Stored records
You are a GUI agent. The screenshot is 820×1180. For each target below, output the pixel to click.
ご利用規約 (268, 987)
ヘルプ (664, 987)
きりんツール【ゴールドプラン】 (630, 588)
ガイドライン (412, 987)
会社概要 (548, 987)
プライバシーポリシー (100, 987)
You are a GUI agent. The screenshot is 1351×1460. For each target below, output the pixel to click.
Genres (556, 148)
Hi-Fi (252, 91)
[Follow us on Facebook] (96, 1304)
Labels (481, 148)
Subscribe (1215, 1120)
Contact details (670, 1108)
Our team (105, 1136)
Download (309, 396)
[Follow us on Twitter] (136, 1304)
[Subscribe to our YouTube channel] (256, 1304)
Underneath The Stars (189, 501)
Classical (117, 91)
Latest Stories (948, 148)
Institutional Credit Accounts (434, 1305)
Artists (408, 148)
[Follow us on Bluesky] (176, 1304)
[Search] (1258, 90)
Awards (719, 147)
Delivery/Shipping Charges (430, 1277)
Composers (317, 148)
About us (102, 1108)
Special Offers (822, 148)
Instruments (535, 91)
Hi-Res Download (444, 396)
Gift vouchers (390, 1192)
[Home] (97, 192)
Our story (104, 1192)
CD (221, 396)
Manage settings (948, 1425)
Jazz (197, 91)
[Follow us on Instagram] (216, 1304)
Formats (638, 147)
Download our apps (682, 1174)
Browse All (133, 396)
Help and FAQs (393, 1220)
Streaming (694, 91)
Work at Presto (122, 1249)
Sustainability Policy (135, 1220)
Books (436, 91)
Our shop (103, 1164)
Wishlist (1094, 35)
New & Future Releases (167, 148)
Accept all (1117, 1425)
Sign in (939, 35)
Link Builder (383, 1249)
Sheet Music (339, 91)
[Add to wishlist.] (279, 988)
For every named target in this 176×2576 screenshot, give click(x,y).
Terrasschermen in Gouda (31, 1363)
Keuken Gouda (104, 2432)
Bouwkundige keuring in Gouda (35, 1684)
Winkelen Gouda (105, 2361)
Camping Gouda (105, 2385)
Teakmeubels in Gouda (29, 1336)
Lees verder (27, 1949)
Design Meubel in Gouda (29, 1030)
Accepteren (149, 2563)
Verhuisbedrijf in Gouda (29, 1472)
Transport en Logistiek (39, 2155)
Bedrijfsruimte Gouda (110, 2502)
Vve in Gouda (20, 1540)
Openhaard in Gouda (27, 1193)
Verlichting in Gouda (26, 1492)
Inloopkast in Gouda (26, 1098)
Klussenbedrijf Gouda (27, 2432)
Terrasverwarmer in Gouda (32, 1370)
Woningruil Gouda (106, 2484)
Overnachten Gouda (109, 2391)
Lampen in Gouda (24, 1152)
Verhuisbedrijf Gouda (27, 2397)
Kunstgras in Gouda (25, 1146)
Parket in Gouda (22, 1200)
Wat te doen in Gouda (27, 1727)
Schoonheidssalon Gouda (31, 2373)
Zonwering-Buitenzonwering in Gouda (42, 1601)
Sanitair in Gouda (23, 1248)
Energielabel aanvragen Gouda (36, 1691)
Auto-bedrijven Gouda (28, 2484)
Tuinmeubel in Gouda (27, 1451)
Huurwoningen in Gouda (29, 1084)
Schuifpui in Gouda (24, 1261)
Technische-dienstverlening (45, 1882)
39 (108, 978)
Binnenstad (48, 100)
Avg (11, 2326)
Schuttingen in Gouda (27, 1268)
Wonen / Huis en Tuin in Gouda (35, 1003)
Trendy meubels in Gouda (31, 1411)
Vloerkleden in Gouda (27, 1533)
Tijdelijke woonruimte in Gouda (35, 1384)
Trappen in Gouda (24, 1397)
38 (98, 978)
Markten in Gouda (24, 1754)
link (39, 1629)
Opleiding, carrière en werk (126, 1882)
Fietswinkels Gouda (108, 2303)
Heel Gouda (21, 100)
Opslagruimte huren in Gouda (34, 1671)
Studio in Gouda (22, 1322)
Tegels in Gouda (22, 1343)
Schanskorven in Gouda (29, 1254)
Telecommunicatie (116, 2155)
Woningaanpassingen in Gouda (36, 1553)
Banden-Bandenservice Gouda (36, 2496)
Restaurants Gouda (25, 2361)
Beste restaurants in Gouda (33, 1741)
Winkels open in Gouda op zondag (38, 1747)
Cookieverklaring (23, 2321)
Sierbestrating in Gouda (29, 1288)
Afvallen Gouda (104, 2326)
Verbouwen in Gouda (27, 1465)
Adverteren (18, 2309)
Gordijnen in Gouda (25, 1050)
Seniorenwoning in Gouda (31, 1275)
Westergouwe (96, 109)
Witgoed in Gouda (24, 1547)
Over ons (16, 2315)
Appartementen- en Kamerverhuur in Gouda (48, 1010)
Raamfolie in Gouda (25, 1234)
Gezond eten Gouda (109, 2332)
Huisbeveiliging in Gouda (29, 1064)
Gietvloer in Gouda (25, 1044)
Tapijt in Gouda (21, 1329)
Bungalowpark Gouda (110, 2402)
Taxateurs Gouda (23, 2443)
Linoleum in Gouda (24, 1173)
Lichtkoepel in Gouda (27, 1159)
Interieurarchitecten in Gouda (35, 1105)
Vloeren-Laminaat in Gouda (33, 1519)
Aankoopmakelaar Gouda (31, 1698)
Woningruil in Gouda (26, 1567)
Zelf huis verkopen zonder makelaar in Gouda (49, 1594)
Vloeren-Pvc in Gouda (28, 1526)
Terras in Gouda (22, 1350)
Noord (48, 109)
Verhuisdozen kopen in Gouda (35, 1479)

[ABOUT THIS EXERCISE]
Using the entries above, output exactly the lines between the line holding "Tuinmeubel in Gouda (27, 1451)" and the line holding "Vloerkleden in Gouda (27, 1533)", end lines included, and nothing more.

[TASK OUTPUT]
Tuinmeubel in Gouda (27, 1451)
Huurwoningen in Gouda (29, 1084)
Schuifpui in Gouda (24, 1261)
Technische-dienstverlening (45, 1882)
39 (108, 978)
Binnenstad (48, 100)
Avg (11, 2326)
Schuttingen in Gouda (27, 1268)
Wonen / Huis en Tuin in Gouda (35, 1003)
Trendy meubels in Gouda (31, 1411)
Vloerkleden in Gouda (27, 1533)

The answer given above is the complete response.